Records from a data source:
····················

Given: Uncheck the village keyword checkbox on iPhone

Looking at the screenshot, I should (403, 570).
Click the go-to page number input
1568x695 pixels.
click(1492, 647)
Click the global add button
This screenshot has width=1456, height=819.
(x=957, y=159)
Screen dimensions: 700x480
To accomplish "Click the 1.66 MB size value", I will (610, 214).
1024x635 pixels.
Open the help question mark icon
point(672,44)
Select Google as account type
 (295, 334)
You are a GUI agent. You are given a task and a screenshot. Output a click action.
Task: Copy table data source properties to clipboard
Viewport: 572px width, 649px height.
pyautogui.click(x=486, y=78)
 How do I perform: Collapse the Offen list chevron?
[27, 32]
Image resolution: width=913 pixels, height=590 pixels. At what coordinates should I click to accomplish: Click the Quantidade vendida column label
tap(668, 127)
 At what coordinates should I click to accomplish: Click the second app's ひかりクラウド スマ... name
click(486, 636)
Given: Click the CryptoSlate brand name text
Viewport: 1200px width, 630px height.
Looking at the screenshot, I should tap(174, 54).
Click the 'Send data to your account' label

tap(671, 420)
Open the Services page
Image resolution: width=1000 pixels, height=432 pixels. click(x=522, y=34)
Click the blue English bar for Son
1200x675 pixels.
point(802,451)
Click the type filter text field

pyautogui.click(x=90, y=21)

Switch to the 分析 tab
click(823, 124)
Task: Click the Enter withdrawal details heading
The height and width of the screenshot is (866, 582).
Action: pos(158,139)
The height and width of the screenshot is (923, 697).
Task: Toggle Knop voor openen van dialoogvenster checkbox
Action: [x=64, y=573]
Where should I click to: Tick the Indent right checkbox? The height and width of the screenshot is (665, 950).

····················

Would you print, exactly as written, every line above from the one holding "Viewport: 572px width, 649px height." through the one holding "Given: Click the CryptoSlate brand name text", with both included and no other lines?

Viewport: 572px width, 649px height.
pyautogui.click(x=486, y=78)
 How do I perform: Collapse the Offen list chevron?
[27, 32]
Image resolution: width=913 pixels, height=590 pixels. At what coordinates should I click to accomplish: Click the Quantidade vendida column label
tap(668, 127)
 At what coordinates should I click to accomplish: Click the second app's ひかりクラウド スマ... name
click(486, 636)
Given: Click the CryptoSlate brand name text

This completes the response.